On this December night, with Elinor once more in Lagonda Ledge, Victor Burleigh must come again to trouble him. What a price that boy must have paid for his honesty! But he paid it, aye, he paid it! And then the rains put out the game and nobody knew except Burleigh and himself. Burgess almost resented the kindness of Fate to the heroic boy. But all this solved no problems for Vincent Burgess, except the realization that here was one fellow who had a soul of courage. Could he confide in Burleigh? Not in a thousand years!
In utter loneliness, Vincent Burgess put out his light and stared at the window. The street lamps glowed in lonely fashion, for it was very late, and nobody was abroad. Up on the limestone ridge, the Sunrise beacon shone bravely. Down in town beside the campus gate—he could just catch a glimpse of one steady beam. It was the faithful old lamp in the hallway of the Saxon House, and beyond that unwavering light was Dennie.
“Dennie!

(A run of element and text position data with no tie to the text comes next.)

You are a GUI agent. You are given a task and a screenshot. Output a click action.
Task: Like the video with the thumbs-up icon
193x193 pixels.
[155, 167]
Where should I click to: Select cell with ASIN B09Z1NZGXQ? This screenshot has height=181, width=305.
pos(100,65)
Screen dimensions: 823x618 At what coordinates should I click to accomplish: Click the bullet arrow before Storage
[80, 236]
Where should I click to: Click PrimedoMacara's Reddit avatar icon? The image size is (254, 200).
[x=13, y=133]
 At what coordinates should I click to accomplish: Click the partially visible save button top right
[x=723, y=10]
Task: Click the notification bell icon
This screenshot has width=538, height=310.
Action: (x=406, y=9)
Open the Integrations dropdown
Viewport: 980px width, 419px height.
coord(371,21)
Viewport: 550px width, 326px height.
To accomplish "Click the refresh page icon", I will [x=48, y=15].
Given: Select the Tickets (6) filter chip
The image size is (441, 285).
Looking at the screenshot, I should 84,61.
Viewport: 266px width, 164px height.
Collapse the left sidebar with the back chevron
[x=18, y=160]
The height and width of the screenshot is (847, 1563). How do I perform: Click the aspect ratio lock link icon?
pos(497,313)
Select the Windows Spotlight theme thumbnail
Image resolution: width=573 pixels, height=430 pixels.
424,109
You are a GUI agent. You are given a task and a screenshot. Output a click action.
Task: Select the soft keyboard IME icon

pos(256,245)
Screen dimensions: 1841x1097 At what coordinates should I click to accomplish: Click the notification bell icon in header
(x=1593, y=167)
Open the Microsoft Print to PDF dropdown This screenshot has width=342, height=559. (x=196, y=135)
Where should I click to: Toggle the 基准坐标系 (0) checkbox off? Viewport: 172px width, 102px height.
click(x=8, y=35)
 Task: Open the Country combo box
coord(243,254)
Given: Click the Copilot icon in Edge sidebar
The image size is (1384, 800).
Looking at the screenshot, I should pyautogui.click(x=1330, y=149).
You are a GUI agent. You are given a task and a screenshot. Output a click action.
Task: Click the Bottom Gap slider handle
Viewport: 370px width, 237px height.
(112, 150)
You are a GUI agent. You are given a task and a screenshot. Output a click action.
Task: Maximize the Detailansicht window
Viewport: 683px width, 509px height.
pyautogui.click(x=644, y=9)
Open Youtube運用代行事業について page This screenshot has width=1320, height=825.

Why have I not thought of her? The only one in the world whom I can fully trust. That ought to be a man's sweetheart, I suppose, but she is not mine. She is just Dennie. Heaven bless her! I've sworn to care for her. She must help me now.” And with the comforting thought, he fell asleep beside the window.
The December sunset was superb in a glory of endless purple mists and rose-tinted splendor of far-reaching skies. The evening drops down early at this season and the lights were gleaming here and there in the town where the shadows fall soonest before the day's work is finished up in Sunrise.
Victor Burleigh, who had been called to Dr. Fenneben's study, found only Elinor there, looking out at the radiant beauty of the sunset sky beyond the homey shadows studded with the twinkling lights of Lagonda Ledge at the foot of the slope. The young man hesitated a little before entering. All day the school had been busy settling affairs for Professor Burgess and “Norrie, the beloved.” Gossip has swift feet and from surmise to fact is a short course. Twenty-four hours had quite completely “fixed things” for Elinor Wream and Vincent Burgess, so far as Sunrise and Lagonda Ledge were able to fix them. So Burleigh, whose strong face carried no hint of grief, held back a minute now, before entering the study.
“I beg your pardon, Elinor. Dr. Fenneben sent for me.”
Somehow the deep musical voice and her name pronounced as nobody else ever could pronounce it, and the big manly form and brave face, all seemed to complete the spell of the sunset hour. Elinor did not speak, but with a smile made room for him beside her at the window, and the two looked long at the deepening grandeur of the heavens and the misty shadows of heliotrope and silver darkening softly to the twilight below them.
“And God saw that it was good. And the evening and the morning were the fourth day,” Victor said at last.
“Your voice grows richer with the passing years, Victor,” Elinor said softly. “I wanted to hear it again the first time I heard you speak out there one September day.”
“It is well to grow rich in something,” Victor said, half-earnestly, half-carelessly.